민간보험사기 기승으로 건보재정 누수 ‘심각’

장정은 의원 “국민 피해 막기 위한 정부의 대책 마련이 시급”


최근 민간보험사기가 늘어감에 따라, 선량한 국민들의 혈세가 낭비되고 있다.


생명보험 및 장기손해보험을 이용한 보험사기가 늘어나고 있는 가운데 이로 인해 부당하게 지급된 건강보험요양급여(이하 건보급여) 또한 매년 증가하고 있다.


새누리당 장정은 의원은 “민간보험사기가 기승하면서 선량하게 건강보험료를 내는 국민들에게 피해를 주고 있어 정부당국의 책임 있는 대책이 시급히 필요한 실정이다”고 지적했다.


2015년 금융감독원(이하 금감원)에 따르면, 고액의 입원보험금을 노린 허위·과다 입원(소위 ‘나이롱 환자’)이 급증하고 있는 상황이다.


나이롱 환자 사기로 인한 적발금액이 2012년 443억원에서 2014년 735억원으로 64.3%나 증가했다.


또한 보험사기 방법도 더 지능화되어 병원사무장 및 보험설계사 등이 브로커 역할을 주도하는 조직적인 보험사기가 더욱 성행하고 있다고 밝혔다.

병원관계자·보험설계사 등 사기로 인한 적발금은 2012년 160억원에서 2014년 450억원으로 무려 152.8%나 폭증했다.


민간보험사기로 인한 건보급여 환수결정 현황을 살펴보면, 징수대상금액은 2012년 14억에서 2014년 49억원으로 무려 3.5배나 급증한 반면에, 징수율은 2012년 72.8%에서 2014년 53.1%로 19.7%나 떨어졌다.


보험사기 환수결정 대상자별로 보면 환자의 경우 12.2%(11억 6천만원), 요양기관과 환자가 연대한 경우가 87.8%(83억 6천만원)이었다.

징수율은 환자의 경우 31.1%(3억 6천만원) 요양기관과 환자가 연대한 경우 64.5%(53억 8천만원)이었다.
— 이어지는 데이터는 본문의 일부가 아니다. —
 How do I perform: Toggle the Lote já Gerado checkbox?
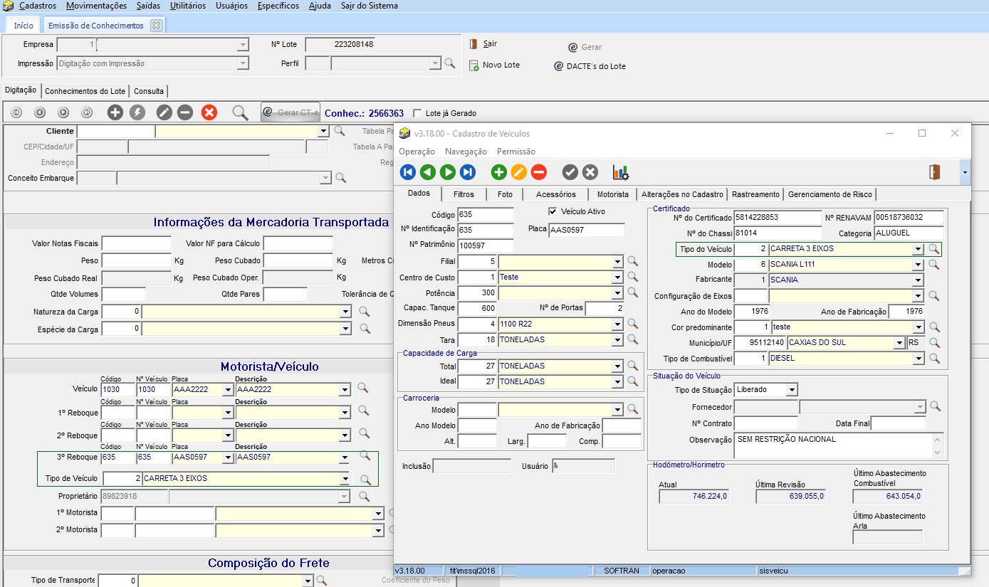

의료기관종별 민간보험사기로 인한 요양급여 환수결정현황을 보면, ▲병원 34.2%(114건, 32억 6천만원) ▲의원 29.8%(313건 28억 4천만원) ▲종합병원 13.7%(73건 13억원) ▲요양병원 12.2%(52건 11억 6천만원) 순이었다.

이에 대해 장정은 의원은 “민간보험을 총괄하는 금융감독원의 대책마련도 중요하지만, 요양급여기관 관리담당부처인 보건복지부 및 건강보험공단 등과의 정보 공유 및 공동 조사확대 등 전방위적인 종합대책 마련이 시급하다”고 경고했다.


또한, “보험사기 범죄자 및 관련 의료기관에 대한 처벌도 강화될 필요가 있다”며 “국민 한사람 한사람이 소중히 낸 보험료를 정작 아픈 사람에게 혜택이 가지 않고, 사기 범죄를 저질러 자신의 이익을 챙기는 파렴치한 범죄에 사용되는 일은 절대로 있어서는 안된다”며 정부의 조속한 대책마련을 주문했다.